Overall, there are excellent substance use treatment resources and programs offering current evidence-based approaches with non-traditional approaches. However, financial barriers remain an issue for many despite Medicaid expanding coverage for substance use treatment.
Colorado Substance Use Statistics
Based on SAMHSA and TEDS:
- There were 67,510 substance abuse treatment admissions in 2020 for individuals aged 12 and older in Colorado.
- 23,924 of these admissions were for an addiction to alcohol only, accounting for 35.4% of all admissions.
According to NCDAS in 2020:
- Teens within the state of Colorado are 37.4% more likely than American teens to have used drugs in the last month.
- 50,000 teens (ages 12-17) reported using drugs in the last month.
- Of this number, 0.69% reported using cocaine in the last year, and 0.23% reported using methamphetamines.
Per NIDA in 2018:
- There were 564 drug overdose deaths involving opioids were reported in that year.
- Providers in the state wrote 45.1 opioid prescriptions per 100 population, which is slightly lower than the average US rate of 51.4 prescriptions.
What's new in Colorado
26 April 2022
The Latest News on Addiction and Recovery in Colorado
Alcohol addiction takes over—
The number of alcohol-related deaths jumped by nearly 30% in Colorado in 2020. More people were struggling with alcoholism, and fewer people were accessing treatment. UCHealth researchers noted that more options were needed for treatment for alcohol use disorders.
Contributing factors included loss of access to group-based therapies after COVID hit, coping with stress, a higher likelihood of drinking alone, and no one around to help. It is estimated that roughly 7% of people who have an alcohol addiction receive any treatment.

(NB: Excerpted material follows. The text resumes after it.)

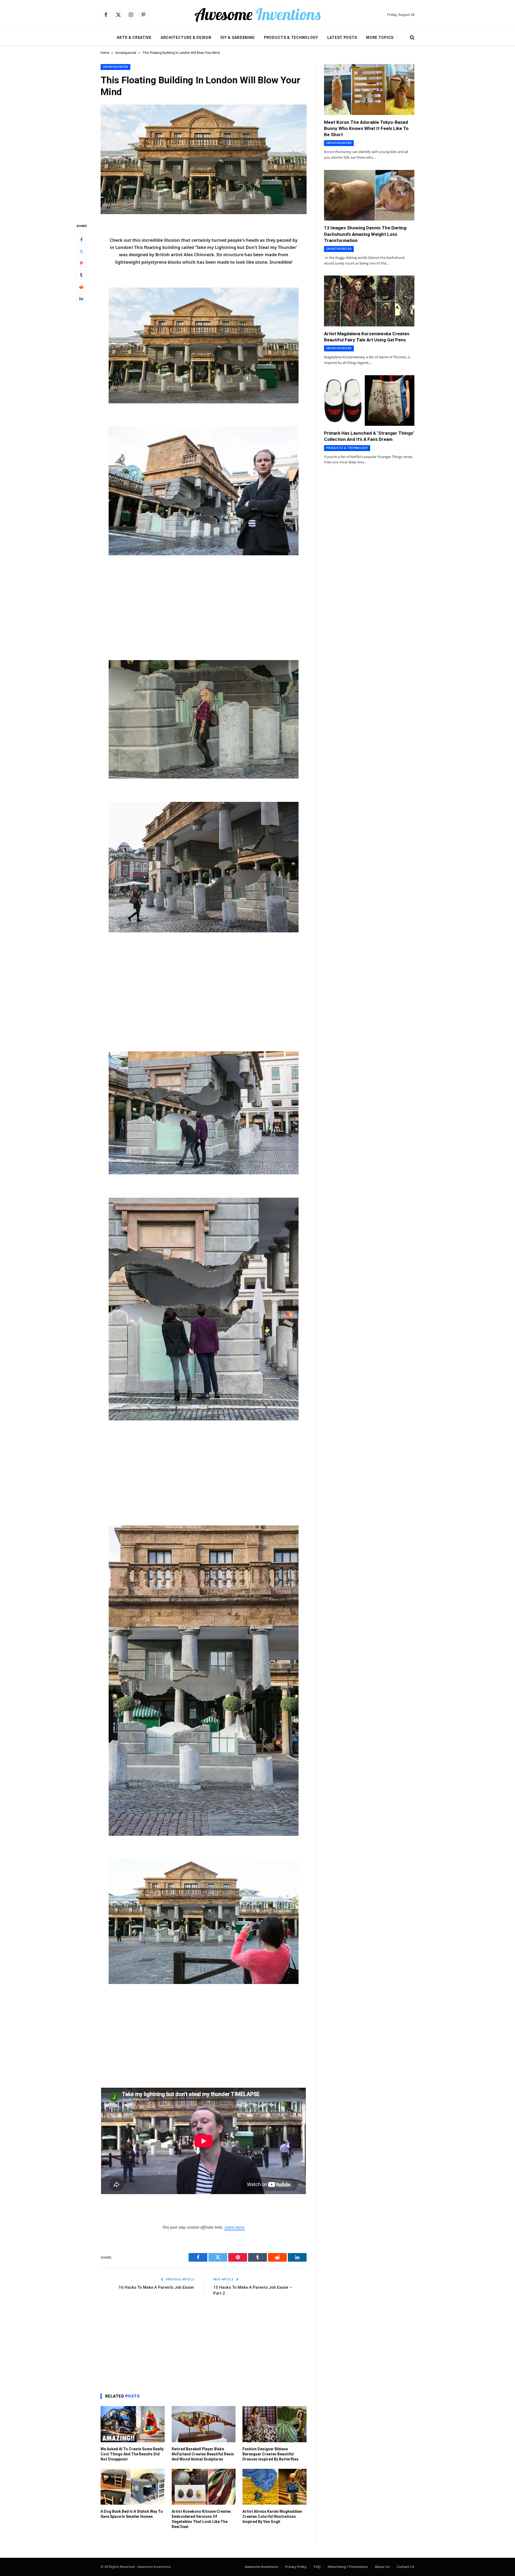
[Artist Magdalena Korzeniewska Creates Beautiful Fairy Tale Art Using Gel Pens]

Along with alcohol, another legal drug, recreational cannabis continues to be a hot topic in local politics.
Local doctors are speaking up about the impact of recreational cannabis on mental and physical health in Colorado—
The issue is with the present cannabis market and its danger due to high THC content. Cannabis oil sand concentrates have enhanced the strength of recreational cannabis to above 90%, without any regulations. The most significant health concern for many health experts is addiction.
For example, using cannabis as an adolescent with THC potency exceeding 10 to 15% increases the risk of addiction. The psychological and behavioral issues associated with high potency cannabis are addiction, dependence, and withdrawal.
Finally, more pressure is being placed on Colorado politicians to crack down on fentanyl—
A new bipartisan statehouse bill includes stiffer criminal penalties for those who distribute fentanyl—though not for those who possess it. In addition, there are millions of dollars for Narcan, naloxone, fentanyl test strips, and jail-based drug treatment.
Fentanyl continues to be a significant threat. Illegal drug manufacturers mix fentanyl into other substances because it is cheaper to produce.